Friday, May 02, 2008

Where You Goin' the Mall 1987

poster for return performance December 1987

Where You Goin' the Mall ( multi media solo performance ) was originally created / presented at Mutli Cab 5 Regional Performance Festival at Artspace in Peterborough, Ontario in the spring of 1986, it was subsequently submitted and accepted by the Edmonton, Vancouver and Los Angeles Fringe Festivals (the LA performance was dropped and a "ode to Italy and Other poems substituted and after good advance media coverage, it didn't happen) (oh well, such is life)

the Edmonton Sun Thursday August 20. 1987

GONE WITH THE FRINGE :Musings left crowd baffled

By NEAL WATSON Staff Writer

Joe Lewis in costume as one of his four Where You Goin’, The Mall? characters. However, only the changes in attire distinguished their personalities. (Monica Manly of Colour Your World Cosmetics)

—Photo by Robert Taylor

Although billed as a multi-media performance, Where You Goin The Mall? does not entertain or provoke — or provide even remotely interesting viewing on any level. With slides blinking random newspaper clippings about shopping malls on three different screens, writer/actor Joe Lewis engages in a monotonous, seemingly off-the-cuff, monologue. The common thread is his erratic lecture-style musings about the sociological significance of mall shopping. It is not worth taking notes. During the course of the performance, Lewis disappears behind the screens for what seems an eternity, eventually returning as one of the four characters be plays in the Fringe production. The characters are essentially interchangeable, with only costumes to distinguish them. Lewis then continues his lecture to a totally baffled crowd. Most of the audience couldn’t fathom this one and made for the exit when Lewis conveniently disappeared behind his screens to change.
Zap the clown/ janitor (Edmonton Journal)

The Edmonton Journal Friday August 21, 1987 — James Adams

Where You Goin’, The Mall? (Stage 8)

You’ve heard of performances? Well, how about an anti-performance? That’s what Ottawa actor- writer Joe Lewis delivers in this intentionally atrocious 40-minute mixed-media one-hander that may or may not be “a quasi- examination of information and how it’s presented

Lewis plays four characters — Monica Manly, a beautician; Bill C-54, “a comic-book character;” John Cruising, a businessman; Zap, a janitor turn clown. They each deliver utterly banal, seemingly off-the-cuff monologues while sitting before three running TV sets and three screens backlit with slides of paintings, newspaper clippings about shopping malls, a picture of Marxist theorist Walter Benjamin, slogans and a photo of a brick wall, among others. At one point, Lewis scatters balloons among the audience. Later he hands out advertising flyers. There’s talk about sex in mall washrooms and being videotaped by the police.
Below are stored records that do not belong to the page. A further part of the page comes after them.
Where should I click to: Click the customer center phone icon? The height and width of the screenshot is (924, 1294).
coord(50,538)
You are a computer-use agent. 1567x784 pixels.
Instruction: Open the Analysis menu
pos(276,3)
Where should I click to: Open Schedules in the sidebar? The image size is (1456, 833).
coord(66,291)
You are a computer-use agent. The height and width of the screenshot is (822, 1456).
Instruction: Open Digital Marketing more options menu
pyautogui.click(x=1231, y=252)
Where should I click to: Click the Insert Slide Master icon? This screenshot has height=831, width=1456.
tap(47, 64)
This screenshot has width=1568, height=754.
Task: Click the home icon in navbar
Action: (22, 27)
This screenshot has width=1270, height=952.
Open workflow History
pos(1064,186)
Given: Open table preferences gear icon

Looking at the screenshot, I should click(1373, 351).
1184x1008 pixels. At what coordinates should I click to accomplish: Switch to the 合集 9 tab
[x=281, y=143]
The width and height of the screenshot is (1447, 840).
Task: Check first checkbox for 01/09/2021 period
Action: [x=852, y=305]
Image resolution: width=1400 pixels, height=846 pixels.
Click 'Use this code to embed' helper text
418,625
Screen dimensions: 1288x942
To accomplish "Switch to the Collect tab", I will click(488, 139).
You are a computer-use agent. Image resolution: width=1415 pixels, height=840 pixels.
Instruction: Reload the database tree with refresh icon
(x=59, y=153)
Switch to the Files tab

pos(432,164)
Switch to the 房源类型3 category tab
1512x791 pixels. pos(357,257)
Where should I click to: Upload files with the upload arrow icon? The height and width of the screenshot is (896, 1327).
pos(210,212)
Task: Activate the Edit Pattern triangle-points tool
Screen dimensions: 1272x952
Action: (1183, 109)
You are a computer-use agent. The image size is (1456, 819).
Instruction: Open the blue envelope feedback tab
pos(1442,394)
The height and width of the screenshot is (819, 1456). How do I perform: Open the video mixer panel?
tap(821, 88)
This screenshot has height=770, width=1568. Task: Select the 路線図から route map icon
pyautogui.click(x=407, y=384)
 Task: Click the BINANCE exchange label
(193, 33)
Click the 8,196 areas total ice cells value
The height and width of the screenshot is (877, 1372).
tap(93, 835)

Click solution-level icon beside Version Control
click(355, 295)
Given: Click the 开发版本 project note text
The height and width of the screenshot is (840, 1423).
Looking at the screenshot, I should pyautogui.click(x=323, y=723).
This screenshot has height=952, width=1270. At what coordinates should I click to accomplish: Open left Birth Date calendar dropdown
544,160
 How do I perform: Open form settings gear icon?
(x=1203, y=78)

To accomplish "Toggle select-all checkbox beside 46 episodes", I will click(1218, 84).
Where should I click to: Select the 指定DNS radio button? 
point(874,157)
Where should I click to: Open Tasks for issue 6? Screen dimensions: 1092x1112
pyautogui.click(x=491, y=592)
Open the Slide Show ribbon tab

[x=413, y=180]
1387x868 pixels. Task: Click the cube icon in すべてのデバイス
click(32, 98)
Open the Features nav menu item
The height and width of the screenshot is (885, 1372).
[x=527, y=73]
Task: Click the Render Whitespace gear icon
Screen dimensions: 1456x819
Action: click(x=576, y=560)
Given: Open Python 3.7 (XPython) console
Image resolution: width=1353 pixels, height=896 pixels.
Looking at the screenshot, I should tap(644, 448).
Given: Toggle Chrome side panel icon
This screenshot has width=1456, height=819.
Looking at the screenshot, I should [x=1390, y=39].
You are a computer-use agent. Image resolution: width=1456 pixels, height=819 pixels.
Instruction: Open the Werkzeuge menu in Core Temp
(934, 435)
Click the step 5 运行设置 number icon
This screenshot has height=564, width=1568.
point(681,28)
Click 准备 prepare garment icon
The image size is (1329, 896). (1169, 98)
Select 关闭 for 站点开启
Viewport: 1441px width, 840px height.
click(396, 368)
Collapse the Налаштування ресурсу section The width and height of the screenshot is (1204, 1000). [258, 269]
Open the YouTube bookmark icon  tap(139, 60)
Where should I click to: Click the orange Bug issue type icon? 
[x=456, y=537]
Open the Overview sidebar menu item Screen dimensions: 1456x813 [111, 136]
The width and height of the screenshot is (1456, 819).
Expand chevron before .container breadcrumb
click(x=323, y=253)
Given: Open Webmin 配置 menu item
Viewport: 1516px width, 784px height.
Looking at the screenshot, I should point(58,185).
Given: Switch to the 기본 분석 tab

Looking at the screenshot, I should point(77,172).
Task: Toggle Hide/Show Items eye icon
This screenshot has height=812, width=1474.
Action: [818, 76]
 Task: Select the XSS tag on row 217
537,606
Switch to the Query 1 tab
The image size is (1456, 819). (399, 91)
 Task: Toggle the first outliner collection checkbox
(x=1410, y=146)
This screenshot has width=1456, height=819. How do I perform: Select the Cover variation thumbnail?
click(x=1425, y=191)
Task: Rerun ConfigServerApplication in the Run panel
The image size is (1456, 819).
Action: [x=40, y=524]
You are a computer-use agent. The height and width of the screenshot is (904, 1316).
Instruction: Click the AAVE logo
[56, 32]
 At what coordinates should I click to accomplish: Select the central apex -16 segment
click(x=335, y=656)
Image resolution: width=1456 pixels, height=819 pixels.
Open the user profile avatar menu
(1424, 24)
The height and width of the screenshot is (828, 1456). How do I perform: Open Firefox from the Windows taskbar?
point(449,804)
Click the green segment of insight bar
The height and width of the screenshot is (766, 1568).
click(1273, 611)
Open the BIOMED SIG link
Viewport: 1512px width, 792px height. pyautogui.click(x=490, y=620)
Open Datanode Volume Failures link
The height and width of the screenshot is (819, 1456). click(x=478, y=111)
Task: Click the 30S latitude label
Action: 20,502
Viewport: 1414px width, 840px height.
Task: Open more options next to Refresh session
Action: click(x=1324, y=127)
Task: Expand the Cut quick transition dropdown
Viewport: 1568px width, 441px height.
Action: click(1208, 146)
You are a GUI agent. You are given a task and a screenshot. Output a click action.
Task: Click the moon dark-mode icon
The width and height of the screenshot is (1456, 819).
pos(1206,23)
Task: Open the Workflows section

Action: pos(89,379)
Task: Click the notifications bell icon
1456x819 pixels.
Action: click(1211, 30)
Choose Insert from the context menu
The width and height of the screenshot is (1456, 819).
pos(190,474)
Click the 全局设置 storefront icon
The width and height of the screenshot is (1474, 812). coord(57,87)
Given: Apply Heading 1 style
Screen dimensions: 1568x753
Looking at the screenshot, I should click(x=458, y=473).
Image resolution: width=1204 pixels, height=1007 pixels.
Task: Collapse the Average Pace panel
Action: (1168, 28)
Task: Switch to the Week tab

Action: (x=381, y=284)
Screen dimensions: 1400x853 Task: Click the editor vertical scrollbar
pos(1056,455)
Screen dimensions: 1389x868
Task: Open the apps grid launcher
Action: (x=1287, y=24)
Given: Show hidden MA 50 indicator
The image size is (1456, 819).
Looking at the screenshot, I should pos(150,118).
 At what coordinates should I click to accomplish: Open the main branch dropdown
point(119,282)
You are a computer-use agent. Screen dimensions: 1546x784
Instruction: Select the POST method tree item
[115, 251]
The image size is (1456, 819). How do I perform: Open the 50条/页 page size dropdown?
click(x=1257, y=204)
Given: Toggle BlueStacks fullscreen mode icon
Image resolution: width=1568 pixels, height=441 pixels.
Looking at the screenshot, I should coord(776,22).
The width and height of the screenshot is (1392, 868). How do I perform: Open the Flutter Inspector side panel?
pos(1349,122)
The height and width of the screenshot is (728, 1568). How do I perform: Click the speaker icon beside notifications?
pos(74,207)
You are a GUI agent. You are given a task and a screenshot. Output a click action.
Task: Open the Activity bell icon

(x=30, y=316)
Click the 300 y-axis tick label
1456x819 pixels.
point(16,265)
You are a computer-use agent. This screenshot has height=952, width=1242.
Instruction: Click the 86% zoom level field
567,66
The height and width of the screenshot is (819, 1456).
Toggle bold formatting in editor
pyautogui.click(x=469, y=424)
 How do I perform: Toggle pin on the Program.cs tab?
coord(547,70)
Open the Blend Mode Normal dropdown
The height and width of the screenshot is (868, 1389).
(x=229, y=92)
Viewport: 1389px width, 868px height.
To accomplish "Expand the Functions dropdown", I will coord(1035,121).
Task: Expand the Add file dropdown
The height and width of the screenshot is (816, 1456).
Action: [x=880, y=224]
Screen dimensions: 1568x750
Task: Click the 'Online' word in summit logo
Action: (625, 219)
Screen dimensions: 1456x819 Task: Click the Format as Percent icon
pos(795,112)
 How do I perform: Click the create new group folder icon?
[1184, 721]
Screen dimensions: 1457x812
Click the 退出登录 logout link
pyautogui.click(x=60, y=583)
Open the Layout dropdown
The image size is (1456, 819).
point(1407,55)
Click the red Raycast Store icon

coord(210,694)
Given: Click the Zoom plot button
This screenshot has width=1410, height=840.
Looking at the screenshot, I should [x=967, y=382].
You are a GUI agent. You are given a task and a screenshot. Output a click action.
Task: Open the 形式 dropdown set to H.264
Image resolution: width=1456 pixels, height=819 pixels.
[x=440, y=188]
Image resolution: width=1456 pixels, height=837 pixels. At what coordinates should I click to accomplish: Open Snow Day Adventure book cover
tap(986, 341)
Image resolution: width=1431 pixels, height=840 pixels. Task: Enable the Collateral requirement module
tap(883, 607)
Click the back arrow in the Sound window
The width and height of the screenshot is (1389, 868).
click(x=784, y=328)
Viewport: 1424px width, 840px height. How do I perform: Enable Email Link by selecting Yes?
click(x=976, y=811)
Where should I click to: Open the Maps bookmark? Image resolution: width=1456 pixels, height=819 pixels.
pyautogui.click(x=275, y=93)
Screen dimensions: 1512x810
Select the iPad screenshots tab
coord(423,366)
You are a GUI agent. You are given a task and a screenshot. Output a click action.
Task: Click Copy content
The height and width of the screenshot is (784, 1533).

Actually, to say that Lewis “plays” these characters is to over state the case. About the only thing that distinguishes each character is the costumes Lewis changes into behind-screen. Throughout all this, Lewis’s rambling delivery remains flat, un- involving, off-hand; it’s as if he’s perversely determined to give the audience the worst possible experience of the Fringe, to tread that line between “boring” and “intriguing.” You won’t enjoy Where You Goin’, the Mall? But it’s awfully interesting, and interestingly awful, in its wilful refusal to entertain.

THE VANCOUVER SUN, Thursday, September 17, 1987

Split Skits: some funny, some flat By LLOYD DYKK

At the Western Front, Ottawa’s Joe Lewis has a piece of performance art called Where Ya Goin’ — the Mall? It’s bland, vague and unstructured and that may be the point, considering the subject. The one thing it’s not that malls are is disorienting. You’re always aware that this is performance art.

There weren’t many shoppers there on Wednesday night — maybe eight people — but Louis was valiant. While slide project ions of malls in various states of activity flashed on three screens and videos played on two TVs, he portrayed four mall denizens:

Monica Manley, a salesclerk at a “color your life” cosmetics counter; Bill C52, a cartoon boy born at age 20; a straight man in the habit of frequenting wash- rooms for illicit purposes; and a janitor/part-time clown. None of these is as developed as you might hope.

The commentary was as rambling and flat-toned as mall life and seemed largely improvised. It’s a very loose show. Maybe the funniest and loosest thing Lewis does is hand each member of the audience a copy of Plain Truth magazine to riffle through while he goes behind the screen to get into another costume.

He’s likable despite everything. And he’s done some homework apropos of malls. One of the throw-away passages quoted on the screen is from the anthropologist Abrams: “The human animal has always required a central area to which others of his species can gravitate to exchange glances, boasts, confidences or protests.”